Ribbon orchid

Scientific classification
- Kingdom: Plantae
- Clade: Tracheophytes
- Clade: Angiosperms
- Clade: Monocots
- Order: Asparagales
- Family: Orchidaceae
- Subfamily: Epidendroideae
- Genus: Tainia
- Species: T. trinervis
- Binomial name: Tainia trinervis (Blume) Rchb.f.
- Synonyms: Mitopetalum trinerve Blume; Dendrobium paucifolium Reinw. ex Blume; Mitopetalum plicatum Blume; Mitopetalum parviflorum Blume; Mitopetalum rubescens Blume; Mitopetalum trinervium Blume; Tainia parviflora (Blume) Schltr.;

= Tainia trinervis =

- Genus: Tainia
- Species: trinervis
- Authority: (Blume) Rchb.f.
- Synonyms: Mitopetalum trinerve Blume, Dendrobium paucifolium Reinw. ex Blume, Mitopetalum plicatum Blume, Mitopetalum parviflorum Blume, Mitopetalum rubescens Blume, Mitopetalum trinervium Blume, Tainia parviflora (Blume) Schltr.

Species of orchid

Tainia trinervis, commonly known as the ribbon orchid, is an evergreen, terrestrial plant with crowded pseudobulbs, each with a single smooth, shiny leaf and up to fourteen greenish to yellowish flowers with red or purplish stripes in the middle.

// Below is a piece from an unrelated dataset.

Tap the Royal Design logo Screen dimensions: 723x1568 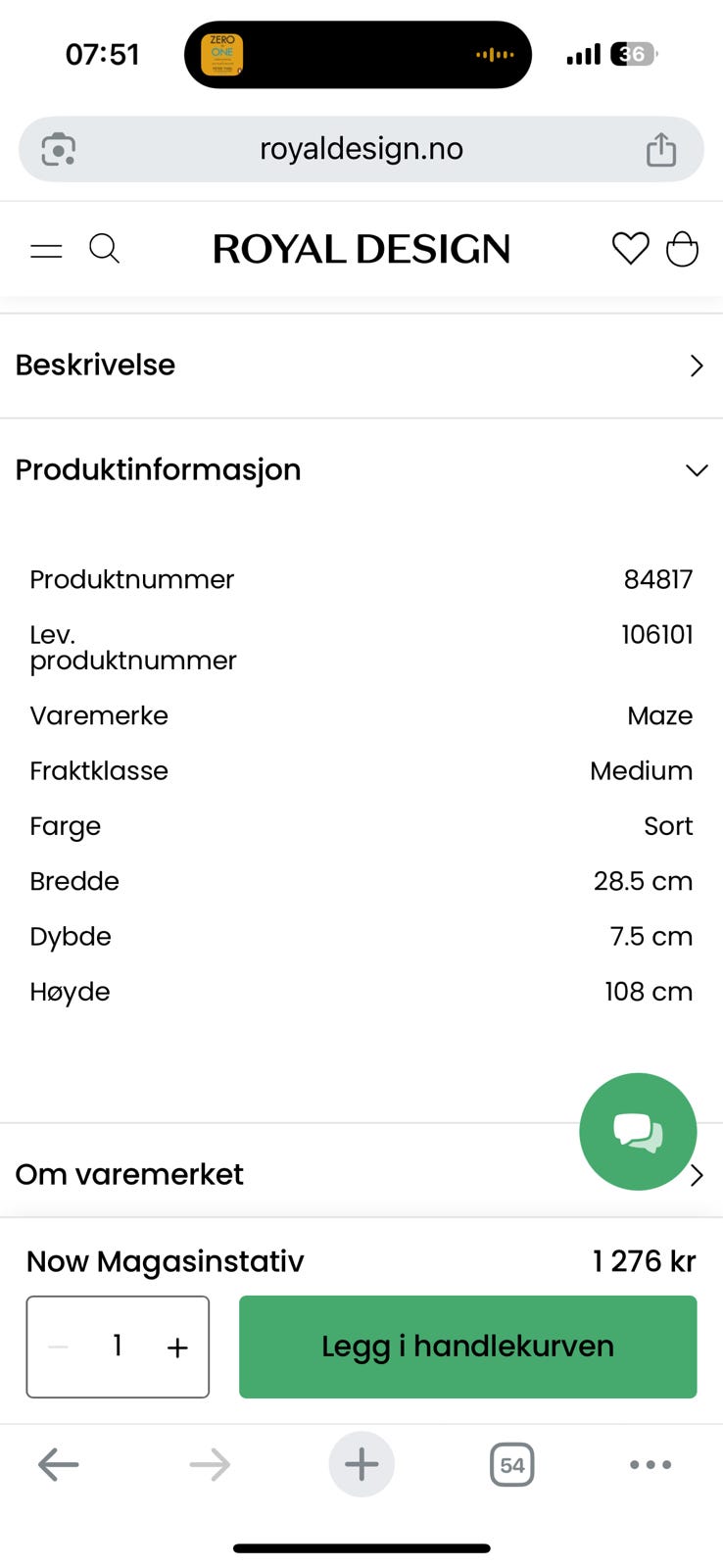tap(362, 249)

It is found in tropical Southeast Asia, New Guinea and northern Australia.

==Description==
Tainia trinervis is an evergreen, terrestrial herb that has thin, crowded, dark green pseudobulbs. Each pseudobulb is 40-70 mm long and 7-10 mm wide and has a single smooth, shiny, dark green leaf 100-160 mm long and 40-60 mm wide on a stalk 30-50 mm long. Between three and fourteen greenish white to yellowish resupinate flowers 13-18 mm long and 20-25 mm wide are well-spaced along a thin flowering stem 200-300 mm tall. The sepals are 9-12 mm long and 3-4 mm wide with their tips curved back. The petals are a similar size to the sepals but project forwards. The labellum is 7-8 mm long and 5-6 mm wide and has three lobes. The middle lobe has three purple ridges and a curved tip. The side lobes curve upwards. Flowering occurs from September to November.

==Taxonomy and naming==
The ribbon orchid was first formally described in 1856 by Carl Ludwig Blume who gave it the name Mitopetalum trinerve and published the description in Museum Botanicum Lugduno-Batavum sive stirpium Exoticarum, Novarum vel Minus Cognitarum ex Vivis aut Siccis Brevis Expositio et Descriptio. In 1857, Heinrich Gustav Reichenbach changed the name to Tainia trinervis. The specific epithet (trinervis) is derived from the Latin prefix tri- meaning three and nervus meaning "vein".

==Distribution and habitat==
Tainia trinervis grows in rainforest close to streams in tropical far north Queensland, New Guinea and the Maluku Islands.